Start of Block

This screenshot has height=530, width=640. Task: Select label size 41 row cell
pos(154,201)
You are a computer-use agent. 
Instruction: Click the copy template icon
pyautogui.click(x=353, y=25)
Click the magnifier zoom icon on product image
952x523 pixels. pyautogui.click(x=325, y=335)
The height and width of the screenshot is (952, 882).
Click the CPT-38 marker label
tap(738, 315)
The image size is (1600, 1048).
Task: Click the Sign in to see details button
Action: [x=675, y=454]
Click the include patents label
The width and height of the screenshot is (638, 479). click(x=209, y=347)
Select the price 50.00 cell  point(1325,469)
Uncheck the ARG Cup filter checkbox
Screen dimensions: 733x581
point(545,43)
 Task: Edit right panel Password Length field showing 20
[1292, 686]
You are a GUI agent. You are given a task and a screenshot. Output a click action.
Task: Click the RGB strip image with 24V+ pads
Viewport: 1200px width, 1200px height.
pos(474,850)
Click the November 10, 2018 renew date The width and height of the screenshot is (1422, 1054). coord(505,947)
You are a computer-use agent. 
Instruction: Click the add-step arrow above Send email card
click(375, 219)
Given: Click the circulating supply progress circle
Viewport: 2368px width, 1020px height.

End of Block

Produce a word-for-word copy of all the entries above.

This screenshot has height=530, width=640. Task: Select label size 41 row cell
pos(154,201)
You are a computer-use agent. 
Instruction: Click the copy template icon
pyautogui.click(x=353, y=25)
Click the magnifier zoom icon on product image
952x523 pixels. pyautogui.click(x=325, y=335)
The height and width of the screenshot is (952, 882).
Click the CPT-38 marker label
tap(738, 315)
The image size is (1600, 1048).
Task: Click the Sign in to see details button
Action: [x=675, y=454]
Click the include patents label
The width and height of the screenshot is (638, 479). click(x=209, y=347)
Select the price 50.00 cell  point(1325,469)
Uncheck the ARG Cup filter checkbox
Screen dimensions: 733x581
point(545,43)
 Task: Edit right panel Password Length field showing 20
[1292, 686]
You are a GUI agent. You are given a task and a screenshot. Output a click action.
Task: Click the RGB strip image with 24V+ pads
Viewport: 1200px width, 1200px height.
pos(474,850)
Click the November 10, 2018 renew date The width and height of the screenshot is (1422, 1054). coord(505,947)
You are a computer-use agent. 
Instruction: Click the add-step arrow above Send email card
click(375, 219)
Given: Click the circulating supply progress circle
Viewport: 2368px width, 1020px height.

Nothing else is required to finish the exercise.